*WORK REQUIRED*. Copy the listing from the line containing "Click the green 0 station value" through the end of the listing, replacing each "icon" with "symbol" and leaving everything else unchanged.

*RECORDS*.
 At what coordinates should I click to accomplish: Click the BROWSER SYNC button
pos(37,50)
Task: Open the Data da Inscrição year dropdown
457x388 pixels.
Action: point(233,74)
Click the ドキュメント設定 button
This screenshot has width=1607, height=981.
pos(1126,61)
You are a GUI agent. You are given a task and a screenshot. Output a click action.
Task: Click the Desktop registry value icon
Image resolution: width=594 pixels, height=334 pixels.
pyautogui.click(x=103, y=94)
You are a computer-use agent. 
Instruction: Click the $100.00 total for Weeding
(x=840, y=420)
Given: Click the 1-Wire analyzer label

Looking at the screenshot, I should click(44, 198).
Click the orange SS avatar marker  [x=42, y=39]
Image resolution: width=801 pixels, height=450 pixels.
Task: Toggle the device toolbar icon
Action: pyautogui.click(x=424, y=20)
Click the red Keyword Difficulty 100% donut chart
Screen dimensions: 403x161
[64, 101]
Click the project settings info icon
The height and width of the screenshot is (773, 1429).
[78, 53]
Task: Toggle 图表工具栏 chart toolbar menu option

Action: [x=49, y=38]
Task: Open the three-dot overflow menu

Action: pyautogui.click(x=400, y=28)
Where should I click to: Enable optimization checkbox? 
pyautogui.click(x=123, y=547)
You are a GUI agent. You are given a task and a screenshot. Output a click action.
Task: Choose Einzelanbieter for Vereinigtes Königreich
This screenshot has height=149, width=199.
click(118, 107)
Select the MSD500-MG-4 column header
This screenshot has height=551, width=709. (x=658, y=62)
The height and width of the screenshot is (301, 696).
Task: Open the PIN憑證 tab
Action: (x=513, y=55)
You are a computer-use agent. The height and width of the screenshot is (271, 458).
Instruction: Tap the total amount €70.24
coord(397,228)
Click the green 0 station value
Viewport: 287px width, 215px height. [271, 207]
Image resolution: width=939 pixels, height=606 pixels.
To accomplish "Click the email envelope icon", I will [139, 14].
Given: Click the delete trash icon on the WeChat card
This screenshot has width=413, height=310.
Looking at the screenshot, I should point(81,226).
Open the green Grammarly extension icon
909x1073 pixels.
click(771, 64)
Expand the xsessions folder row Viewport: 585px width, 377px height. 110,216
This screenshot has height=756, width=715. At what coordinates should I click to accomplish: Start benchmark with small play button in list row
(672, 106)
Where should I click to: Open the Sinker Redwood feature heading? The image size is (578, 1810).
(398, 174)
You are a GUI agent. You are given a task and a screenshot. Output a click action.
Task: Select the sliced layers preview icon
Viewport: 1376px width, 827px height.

*FULL SOLUTION*.
Click the green 0 station value
Viewport: 287px width, 215px height. [271, 207]
Image resolution: width=939 pixels, height=606 pixels.
To accomplish "Click the email envelope symbol", I will [139, 14].
Given: Click the delete trash symbol on the WeChat card
This screenshot has width=413, height=310.
Looking at the screenshot, I should point(81,226).
Open the green Grammarly extension symbol
909x1073 pixels.
click(771, 64)
Expand the xsessions folder row Viewport: 585px width, 377px height. 110,216
This screenshot has height=756, width=715. At what coordinates should I click to accomplish: Start benchmark with small play button in list row
(672, 106)
Where should I click to: Open the Sinker Redwood feature heading? The image size is (578, 1810).
(398, 174)
You are a GUI agent. You are given a task and a screenshot. Output a click action.
Task: Select the sliced layers preview symbol
Viewport: 1376px width, 827px height.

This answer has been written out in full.